Tuttavia, il giorno dopo, inaspettatamente, forse per intervento di qualche autorità al di sopra della sua, forse per intervento di qualche buon consigliere, anche il sindaco di Sperlinga rinuncia.
Finalmente sollevata, la cittadinanza celebra la propria vittoria in una grande assemblea pubblica tenuta nel cinema di Nicosia. Sul palco si susseguono tanti cittadini, che espongono le proprie idee, le proprie analisi, i propri sogni, progetti per un futuro migliore dei nostri paesi. E’ il trionfo dell’intelligenza, della misura, della progettualità. Una risposta a quello sguardo di cinica ironia lanciato verso qualunque idea di sviluppo e progresso.
Questa storia ha almeno due morali. Oggi la società civile è di gran lunga più preparata e attiva della classe politica che vorrebbe rappresentarla. E sarebbe anche arrivato il momento di mettere in luce questo fatto: di prenderne atto e agire di conseguenza.

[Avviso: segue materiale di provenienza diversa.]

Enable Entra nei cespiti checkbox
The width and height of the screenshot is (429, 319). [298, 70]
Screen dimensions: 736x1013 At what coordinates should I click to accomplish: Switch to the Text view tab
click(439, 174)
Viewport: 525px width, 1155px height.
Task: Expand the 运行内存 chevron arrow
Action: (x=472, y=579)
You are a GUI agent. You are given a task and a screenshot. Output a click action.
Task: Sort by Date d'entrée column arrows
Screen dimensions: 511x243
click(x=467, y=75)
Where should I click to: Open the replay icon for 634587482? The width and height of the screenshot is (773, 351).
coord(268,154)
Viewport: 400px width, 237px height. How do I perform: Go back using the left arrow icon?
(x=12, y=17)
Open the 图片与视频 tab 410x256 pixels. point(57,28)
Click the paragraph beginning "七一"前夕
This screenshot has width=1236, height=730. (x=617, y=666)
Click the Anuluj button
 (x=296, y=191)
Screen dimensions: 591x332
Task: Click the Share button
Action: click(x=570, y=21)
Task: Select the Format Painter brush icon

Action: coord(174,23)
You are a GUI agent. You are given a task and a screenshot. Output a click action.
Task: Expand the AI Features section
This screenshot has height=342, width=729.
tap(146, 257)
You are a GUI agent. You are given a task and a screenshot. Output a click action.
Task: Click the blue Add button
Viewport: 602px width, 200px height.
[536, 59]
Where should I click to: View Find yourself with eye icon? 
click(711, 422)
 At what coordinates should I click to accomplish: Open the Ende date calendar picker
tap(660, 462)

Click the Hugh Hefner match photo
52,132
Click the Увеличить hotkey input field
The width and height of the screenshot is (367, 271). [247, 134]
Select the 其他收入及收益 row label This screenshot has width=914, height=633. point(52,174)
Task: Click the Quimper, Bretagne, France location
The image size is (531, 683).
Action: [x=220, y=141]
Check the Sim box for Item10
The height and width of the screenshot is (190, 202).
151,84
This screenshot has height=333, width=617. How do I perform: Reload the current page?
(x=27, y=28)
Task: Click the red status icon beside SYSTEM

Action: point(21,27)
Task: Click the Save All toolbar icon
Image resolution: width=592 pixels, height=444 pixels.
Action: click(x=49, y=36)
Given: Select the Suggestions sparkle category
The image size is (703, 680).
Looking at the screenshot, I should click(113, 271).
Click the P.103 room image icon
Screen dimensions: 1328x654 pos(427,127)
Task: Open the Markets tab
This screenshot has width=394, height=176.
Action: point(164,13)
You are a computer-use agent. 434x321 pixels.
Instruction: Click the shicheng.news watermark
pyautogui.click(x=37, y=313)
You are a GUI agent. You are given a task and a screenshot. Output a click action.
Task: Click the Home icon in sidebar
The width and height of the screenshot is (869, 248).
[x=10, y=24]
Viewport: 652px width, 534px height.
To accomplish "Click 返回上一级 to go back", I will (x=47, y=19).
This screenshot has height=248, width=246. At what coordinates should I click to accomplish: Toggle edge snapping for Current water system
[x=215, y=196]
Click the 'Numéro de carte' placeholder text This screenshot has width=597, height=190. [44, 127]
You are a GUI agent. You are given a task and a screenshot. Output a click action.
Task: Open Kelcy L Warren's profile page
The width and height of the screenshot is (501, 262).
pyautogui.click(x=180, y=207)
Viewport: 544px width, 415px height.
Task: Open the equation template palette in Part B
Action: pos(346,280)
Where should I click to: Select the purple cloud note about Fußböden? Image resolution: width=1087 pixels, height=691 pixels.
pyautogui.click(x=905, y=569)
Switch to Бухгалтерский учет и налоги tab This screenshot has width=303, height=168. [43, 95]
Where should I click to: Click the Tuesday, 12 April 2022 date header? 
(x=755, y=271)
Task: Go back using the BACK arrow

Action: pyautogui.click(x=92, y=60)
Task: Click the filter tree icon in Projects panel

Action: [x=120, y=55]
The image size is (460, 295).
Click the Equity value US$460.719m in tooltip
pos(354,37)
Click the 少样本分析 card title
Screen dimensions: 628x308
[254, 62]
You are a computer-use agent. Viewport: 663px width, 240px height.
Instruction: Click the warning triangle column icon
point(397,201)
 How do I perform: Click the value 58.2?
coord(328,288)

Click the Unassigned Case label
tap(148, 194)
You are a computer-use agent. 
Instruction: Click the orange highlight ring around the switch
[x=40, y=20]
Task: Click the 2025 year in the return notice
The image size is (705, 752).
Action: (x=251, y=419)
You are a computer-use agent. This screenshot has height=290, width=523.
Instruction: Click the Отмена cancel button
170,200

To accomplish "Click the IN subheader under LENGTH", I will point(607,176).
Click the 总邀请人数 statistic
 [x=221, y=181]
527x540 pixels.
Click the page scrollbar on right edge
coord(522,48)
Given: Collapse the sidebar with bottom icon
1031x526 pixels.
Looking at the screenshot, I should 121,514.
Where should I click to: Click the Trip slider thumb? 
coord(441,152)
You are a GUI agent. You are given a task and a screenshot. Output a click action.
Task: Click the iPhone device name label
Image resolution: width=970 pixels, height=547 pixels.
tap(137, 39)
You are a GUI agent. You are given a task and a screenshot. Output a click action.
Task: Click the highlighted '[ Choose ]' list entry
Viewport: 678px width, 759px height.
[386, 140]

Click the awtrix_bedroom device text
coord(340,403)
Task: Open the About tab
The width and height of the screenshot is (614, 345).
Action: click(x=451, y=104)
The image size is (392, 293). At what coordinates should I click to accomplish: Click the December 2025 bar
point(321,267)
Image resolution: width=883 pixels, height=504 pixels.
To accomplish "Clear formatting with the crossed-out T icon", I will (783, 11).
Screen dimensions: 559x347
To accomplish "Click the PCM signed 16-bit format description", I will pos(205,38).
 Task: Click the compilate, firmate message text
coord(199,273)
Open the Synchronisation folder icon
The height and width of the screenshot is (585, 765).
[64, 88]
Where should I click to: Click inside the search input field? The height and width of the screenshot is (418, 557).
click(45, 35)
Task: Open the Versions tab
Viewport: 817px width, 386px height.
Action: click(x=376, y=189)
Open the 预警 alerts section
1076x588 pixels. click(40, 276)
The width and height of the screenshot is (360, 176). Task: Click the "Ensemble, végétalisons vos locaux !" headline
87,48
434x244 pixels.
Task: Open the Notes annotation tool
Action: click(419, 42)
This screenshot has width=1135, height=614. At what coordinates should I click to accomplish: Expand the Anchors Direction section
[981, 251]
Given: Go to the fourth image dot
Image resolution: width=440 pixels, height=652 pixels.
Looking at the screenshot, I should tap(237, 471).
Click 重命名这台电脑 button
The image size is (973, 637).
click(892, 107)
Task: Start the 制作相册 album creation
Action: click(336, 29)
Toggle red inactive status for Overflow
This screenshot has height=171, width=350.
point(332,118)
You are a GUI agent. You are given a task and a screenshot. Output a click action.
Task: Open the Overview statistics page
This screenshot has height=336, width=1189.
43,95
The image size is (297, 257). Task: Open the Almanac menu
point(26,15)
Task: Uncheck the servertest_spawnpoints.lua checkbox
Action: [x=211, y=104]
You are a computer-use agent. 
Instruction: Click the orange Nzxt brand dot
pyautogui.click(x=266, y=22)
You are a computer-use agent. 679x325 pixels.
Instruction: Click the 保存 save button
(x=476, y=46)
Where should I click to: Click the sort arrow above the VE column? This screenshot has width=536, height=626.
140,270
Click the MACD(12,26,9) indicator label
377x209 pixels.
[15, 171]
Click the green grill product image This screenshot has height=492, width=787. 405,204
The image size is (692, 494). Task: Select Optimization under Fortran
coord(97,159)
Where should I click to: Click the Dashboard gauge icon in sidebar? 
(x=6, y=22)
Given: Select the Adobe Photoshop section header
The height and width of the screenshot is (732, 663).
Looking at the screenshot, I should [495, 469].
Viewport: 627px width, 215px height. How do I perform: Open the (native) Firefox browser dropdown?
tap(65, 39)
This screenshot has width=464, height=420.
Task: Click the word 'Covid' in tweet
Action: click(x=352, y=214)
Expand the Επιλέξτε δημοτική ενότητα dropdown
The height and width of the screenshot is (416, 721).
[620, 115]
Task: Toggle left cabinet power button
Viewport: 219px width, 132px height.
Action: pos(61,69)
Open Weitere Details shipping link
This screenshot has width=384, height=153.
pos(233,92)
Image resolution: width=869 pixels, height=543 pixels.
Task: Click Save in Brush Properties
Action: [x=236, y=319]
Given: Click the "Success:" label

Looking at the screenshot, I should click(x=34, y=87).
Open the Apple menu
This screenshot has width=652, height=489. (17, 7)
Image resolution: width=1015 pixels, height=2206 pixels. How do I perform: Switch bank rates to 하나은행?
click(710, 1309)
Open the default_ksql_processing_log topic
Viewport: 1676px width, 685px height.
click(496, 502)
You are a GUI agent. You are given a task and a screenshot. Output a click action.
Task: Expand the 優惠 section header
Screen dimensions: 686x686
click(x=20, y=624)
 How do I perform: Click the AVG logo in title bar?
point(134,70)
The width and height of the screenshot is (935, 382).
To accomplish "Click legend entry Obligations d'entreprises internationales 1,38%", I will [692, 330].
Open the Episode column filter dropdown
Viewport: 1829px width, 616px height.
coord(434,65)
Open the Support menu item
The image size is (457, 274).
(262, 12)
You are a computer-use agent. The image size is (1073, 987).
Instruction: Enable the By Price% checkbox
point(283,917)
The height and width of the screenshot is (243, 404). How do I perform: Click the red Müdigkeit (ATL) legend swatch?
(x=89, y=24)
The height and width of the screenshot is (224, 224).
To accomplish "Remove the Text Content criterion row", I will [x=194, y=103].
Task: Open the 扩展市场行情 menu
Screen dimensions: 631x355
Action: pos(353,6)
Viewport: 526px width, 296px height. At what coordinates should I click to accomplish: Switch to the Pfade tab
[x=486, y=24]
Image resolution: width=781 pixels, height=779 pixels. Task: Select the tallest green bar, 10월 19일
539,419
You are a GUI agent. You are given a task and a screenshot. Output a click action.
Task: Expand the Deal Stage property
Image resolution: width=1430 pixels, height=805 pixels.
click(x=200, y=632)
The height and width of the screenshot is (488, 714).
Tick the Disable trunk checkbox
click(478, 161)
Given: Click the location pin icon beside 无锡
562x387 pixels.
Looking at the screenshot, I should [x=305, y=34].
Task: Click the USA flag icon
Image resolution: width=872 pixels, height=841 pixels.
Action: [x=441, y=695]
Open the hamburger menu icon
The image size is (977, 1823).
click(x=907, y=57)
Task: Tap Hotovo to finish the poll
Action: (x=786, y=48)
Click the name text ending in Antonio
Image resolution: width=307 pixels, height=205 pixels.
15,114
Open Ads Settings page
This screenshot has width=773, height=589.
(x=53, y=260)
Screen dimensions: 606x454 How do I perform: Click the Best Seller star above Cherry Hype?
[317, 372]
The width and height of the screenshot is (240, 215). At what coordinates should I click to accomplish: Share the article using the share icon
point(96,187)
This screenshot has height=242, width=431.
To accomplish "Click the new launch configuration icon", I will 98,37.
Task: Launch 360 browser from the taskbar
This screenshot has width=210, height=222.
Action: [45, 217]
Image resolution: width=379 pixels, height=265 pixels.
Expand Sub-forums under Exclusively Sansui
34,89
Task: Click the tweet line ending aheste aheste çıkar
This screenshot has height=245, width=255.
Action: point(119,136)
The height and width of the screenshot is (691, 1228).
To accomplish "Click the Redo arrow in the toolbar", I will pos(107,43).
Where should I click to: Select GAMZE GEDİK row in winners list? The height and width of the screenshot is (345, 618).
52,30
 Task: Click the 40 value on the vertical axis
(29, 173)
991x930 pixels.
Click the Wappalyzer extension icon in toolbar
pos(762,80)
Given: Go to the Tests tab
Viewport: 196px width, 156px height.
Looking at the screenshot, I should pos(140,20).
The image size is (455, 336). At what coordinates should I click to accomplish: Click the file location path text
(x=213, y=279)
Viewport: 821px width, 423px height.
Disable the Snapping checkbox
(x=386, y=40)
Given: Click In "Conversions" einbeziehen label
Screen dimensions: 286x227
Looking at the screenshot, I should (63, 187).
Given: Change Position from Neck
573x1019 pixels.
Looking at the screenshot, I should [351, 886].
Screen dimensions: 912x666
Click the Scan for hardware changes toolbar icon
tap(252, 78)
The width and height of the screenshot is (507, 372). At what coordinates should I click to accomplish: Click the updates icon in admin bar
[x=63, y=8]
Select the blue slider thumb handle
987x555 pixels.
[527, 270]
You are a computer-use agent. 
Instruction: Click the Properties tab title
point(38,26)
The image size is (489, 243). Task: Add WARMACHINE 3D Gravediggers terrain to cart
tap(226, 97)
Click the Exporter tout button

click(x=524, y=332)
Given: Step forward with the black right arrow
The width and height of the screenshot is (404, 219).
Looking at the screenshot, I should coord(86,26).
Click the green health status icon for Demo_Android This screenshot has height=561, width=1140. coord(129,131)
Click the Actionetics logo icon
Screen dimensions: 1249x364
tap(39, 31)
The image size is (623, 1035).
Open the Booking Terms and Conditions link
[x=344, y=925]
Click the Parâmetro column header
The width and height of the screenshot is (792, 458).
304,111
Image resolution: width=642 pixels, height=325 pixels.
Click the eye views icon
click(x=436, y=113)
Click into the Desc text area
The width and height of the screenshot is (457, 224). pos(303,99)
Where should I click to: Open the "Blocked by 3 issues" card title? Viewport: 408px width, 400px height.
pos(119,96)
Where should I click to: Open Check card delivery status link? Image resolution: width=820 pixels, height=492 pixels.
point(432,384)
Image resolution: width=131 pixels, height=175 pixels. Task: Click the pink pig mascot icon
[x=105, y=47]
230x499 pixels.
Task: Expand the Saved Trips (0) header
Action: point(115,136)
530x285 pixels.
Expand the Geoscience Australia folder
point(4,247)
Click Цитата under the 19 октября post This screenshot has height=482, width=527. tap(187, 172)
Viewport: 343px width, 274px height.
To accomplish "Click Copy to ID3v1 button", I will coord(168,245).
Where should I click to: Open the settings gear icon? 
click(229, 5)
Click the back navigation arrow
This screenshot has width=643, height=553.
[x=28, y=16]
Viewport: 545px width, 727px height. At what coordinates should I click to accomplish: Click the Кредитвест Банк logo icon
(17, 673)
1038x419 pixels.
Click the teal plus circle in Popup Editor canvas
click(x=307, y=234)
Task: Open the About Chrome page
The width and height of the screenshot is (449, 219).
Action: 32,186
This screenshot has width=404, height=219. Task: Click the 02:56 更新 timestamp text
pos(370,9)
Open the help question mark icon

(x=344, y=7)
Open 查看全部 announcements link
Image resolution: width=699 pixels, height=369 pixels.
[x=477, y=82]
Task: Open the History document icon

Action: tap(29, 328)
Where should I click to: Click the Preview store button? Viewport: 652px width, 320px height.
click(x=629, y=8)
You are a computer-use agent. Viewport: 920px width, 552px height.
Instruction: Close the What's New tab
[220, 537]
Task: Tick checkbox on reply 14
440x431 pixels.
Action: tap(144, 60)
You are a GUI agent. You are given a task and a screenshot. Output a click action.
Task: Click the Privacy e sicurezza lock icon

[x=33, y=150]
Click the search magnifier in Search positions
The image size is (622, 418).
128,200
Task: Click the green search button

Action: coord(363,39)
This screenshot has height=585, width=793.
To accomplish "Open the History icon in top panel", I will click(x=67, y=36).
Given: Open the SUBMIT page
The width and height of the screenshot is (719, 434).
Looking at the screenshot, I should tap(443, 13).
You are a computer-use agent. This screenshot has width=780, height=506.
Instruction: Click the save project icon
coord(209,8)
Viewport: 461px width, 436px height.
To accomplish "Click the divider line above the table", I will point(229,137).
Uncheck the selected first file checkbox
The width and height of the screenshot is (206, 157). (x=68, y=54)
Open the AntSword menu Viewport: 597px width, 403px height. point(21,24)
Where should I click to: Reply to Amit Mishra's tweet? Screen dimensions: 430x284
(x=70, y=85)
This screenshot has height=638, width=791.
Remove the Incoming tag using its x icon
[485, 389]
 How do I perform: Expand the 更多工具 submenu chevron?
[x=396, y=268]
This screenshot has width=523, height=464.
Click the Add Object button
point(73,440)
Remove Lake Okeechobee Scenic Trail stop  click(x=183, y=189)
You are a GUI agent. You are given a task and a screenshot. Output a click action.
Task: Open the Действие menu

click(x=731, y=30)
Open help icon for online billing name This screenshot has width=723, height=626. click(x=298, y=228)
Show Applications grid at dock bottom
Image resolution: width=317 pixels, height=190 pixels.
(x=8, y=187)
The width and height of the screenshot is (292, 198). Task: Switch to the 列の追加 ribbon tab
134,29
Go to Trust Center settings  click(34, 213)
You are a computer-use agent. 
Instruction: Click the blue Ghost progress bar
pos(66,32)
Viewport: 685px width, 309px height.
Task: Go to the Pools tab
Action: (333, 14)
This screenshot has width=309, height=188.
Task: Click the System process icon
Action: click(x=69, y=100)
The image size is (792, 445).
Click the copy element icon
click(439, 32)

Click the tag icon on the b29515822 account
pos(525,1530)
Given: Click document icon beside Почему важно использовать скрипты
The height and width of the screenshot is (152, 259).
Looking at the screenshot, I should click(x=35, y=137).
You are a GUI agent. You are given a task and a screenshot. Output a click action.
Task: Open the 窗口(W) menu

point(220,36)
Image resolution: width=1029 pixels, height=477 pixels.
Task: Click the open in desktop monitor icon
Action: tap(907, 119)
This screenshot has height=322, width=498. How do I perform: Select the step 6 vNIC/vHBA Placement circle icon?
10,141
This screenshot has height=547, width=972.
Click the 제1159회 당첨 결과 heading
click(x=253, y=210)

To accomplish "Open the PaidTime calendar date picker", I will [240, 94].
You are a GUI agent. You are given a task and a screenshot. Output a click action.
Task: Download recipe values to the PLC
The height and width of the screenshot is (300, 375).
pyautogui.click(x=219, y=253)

L’altra morale è che ancora oggi la parola scritta può avere un suo ruolo importantissimo: quella di dare voce alla rabbia impotente, al senso di umiliazione e sopraffazione, di salvare dall’isolamento e creare gruppi, quella di rendere possibile il cambiamento.
Di Stefano Vespo per ComeDonChisciotte.org
05.06.2023
Stefano Vespo. Poeta e scrittore. Laureato in Filosofia, attualmente insegna lettere al Liceo di Nicosia. Sposato, vive a Sperlinga. Scrive su temi di politica e società su ComeDonChisciotte.